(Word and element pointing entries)
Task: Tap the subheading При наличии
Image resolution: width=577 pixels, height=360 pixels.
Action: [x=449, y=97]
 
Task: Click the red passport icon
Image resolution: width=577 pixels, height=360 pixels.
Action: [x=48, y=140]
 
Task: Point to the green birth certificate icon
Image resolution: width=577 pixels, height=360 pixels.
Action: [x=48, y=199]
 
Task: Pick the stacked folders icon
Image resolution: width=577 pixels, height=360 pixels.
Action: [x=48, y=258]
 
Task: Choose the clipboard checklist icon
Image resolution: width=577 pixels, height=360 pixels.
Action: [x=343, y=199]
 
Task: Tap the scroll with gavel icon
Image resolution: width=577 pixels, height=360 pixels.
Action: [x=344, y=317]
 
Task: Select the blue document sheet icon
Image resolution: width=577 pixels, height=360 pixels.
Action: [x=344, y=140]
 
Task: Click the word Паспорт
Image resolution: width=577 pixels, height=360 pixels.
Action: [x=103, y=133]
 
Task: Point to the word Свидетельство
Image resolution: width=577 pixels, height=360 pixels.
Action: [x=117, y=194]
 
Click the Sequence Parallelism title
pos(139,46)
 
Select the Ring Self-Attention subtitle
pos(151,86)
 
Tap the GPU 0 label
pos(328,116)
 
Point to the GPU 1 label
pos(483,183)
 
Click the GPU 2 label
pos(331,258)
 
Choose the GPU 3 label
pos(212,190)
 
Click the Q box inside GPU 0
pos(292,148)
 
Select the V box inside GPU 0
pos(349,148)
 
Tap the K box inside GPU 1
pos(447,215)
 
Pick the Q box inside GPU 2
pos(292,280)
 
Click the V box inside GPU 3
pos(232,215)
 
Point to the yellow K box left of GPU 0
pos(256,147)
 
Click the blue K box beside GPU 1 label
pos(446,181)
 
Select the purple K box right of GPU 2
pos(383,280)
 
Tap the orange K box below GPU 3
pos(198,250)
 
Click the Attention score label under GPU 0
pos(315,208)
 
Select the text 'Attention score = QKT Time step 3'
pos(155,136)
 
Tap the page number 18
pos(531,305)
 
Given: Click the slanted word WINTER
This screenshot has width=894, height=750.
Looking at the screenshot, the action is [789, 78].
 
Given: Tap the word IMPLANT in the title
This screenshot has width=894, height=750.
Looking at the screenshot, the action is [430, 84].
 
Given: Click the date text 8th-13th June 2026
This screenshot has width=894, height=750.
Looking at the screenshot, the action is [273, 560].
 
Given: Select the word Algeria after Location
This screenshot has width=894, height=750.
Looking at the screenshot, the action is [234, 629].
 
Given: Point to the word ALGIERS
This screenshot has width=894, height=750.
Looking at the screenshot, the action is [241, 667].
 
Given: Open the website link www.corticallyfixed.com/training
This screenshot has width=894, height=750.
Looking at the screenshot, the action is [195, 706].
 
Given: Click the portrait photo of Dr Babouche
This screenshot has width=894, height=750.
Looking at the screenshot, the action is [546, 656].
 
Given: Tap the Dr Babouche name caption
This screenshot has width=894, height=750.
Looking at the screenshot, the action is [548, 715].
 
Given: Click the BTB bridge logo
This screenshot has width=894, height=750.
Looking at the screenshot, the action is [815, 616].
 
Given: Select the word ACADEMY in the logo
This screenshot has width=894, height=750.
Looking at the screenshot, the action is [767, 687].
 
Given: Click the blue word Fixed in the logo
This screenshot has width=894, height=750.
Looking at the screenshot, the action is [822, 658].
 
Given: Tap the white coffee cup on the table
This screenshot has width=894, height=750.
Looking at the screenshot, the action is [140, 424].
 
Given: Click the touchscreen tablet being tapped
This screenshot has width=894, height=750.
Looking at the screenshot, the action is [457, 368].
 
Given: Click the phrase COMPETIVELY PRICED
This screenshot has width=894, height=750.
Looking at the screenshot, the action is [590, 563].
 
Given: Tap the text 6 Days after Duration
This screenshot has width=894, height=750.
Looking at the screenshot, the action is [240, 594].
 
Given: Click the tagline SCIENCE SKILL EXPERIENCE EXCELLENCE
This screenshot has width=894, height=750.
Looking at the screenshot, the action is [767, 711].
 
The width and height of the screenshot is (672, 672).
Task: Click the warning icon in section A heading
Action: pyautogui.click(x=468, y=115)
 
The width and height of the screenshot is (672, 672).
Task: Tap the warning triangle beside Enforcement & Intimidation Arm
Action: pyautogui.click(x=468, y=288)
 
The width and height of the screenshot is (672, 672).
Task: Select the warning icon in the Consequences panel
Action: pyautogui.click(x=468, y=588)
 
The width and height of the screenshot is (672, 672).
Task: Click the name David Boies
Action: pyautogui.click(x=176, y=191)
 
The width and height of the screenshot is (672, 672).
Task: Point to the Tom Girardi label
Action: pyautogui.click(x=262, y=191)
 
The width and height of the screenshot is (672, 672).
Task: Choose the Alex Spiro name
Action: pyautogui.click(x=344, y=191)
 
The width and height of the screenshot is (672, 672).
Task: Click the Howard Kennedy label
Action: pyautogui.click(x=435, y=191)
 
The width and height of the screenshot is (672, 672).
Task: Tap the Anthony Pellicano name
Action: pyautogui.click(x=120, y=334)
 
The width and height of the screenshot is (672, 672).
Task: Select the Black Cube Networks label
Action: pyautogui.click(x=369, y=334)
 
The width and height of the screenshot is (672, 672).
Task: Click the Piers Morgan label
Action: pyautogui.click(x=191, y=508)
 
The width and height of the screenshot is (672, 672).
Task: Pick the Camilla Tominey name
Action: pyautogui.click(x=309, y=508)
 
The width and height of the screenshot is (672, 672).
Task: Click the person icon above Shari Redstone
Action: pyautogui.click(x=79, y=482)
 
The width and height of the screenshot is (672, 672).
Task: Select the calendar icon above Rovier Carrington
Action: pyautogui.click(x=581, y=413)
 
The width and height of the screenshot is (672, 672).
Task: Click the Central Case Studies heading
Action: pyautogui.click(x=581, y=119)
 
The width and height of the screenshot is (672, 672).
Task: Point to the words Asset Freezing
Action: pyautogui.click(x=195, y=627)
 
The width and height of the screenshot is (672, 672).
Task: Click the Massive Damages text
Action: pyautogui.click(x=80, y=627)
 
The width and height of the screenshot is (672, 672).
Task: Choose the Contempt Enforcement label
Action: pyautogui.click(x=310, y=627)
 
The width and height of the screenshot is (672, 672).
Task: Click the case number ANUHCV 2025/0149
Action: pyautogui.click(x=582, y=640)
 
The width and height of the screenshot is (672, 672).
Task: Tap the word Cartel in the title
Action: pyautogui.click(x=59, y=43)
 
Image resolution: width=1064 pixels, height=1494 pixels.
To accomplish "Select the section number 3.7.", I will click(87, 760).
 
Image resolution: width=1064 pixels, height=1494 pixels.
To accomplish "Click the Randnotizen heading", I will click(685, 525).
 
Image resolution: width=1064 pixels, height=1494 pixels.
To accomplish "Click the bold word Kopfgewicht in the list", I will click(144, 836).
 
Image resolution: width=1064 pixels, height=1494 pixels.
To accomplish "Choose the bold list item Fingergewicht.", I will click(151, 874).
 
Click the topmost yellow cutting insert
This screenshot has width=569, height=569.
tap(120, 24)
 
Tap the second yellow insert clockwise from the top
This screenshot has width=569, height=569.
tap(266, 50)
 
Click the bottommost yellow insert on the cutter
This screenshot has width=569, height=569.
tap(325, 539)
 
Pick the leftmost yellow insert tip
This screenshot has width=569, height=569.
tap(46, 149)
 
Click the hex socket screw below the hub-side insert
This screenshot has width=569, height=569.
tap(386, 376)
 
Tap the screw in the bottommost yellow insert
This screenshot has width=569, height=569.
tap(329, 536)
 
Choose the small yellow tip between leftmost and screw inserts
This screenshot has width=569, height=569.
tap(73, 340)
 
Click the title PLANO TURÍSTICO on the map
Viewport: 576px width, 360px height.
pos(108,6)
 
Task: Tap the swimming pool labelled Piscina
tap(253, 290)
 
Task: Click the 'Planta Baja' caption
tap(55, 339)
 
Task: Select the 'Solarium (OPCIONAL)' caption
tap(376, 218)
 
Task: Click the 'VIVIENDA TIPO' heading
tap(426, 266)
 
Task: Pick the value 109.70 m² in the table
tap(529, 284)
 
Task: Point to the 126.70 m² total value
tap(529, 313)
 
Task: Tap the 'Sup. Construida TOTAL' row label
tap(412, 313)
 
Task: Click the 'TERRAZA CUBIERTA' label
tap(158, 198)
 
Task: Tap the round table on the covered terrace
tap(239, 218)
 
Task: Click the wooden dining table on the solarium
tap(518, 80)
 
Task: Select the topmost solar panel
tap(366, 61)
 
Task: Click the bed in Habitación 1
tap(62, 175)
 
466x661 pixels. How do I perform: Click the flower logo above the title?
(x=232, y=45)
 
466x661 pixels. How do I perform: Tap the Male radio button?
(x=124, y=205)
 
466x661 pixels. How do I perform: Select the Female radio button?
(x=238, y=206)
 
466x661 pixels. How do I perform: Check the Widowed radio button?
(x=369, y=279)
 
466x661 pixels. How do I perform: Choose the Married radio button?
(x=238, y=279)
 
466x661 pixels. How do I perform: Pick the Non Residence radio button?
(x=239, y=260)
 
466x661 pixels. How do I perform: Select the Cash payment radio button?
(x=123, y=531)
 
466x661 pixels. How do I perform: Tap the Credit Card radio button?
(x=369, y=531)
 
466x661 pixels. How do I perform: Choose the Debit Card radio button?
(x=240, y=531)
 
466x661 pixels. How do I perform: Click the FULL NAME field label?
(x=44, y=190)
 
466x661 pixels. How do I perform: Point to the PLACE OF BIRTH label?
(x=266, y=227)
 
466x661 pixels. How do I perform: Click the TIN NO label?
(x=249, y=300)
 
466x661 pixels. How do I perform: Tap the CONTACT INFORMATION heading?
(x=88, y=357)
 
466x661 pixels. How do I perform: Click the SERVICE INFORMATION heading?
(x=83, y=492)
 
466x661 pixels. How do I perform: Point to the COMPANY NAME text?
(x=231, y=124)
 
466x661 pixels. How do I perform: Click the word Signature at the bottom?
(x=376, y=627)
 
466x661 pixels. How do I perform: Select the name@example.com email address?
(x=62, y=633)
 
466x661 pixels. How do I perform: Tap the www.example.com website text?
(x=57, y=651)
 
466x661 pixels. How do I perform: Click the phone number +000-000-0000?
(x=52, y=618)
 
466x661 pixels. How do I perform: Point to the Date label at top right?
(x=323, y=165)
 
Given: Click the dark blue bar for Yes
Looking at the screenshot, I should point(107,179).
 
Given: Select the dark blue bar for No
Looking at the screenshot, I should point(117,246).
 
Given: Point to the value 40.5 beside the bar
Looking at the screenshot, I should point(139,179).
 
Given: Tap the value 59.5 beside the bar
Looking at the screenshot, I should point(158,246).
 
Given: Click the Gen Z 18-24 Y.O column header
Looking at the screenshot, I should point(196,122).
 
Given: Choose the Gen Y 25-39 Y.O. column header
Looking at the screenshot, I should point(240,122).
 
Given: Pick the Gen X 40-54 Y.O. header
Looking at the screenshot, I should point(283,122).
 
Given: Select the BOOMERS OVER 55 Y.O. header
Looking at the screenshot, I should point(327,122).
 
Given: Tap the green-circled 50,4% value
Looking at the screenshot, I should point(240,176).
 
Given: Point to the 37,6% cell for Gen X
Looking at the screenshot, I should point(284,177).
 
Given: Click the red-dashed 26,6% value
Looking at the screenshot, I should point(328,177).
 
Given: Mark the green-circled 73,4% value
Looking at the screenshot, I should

> [Challenge]: Reproduce the material word for word, starting at the line that has "Point to the yellow K box left of GPU 0" and stopping after the line that has "pos(531,305)".

> [Result of the exercise]:
Point to the yellow K box left of GPU 0
pos(256,147)
 
Click the blue K box beside GPU 1 label
pos(446,181)
 
Select the purple K box right of GPU 2
pos(383,280)
 
Tap the orange K box below GPU 3
pos(198,250)
 
Click the Attention score label under GPU 0
pos(315,208)
 
Select the text 'Attention score = QKT Time step 3'
pos(155,136)
 
Tap the page number 18
pos(531,305)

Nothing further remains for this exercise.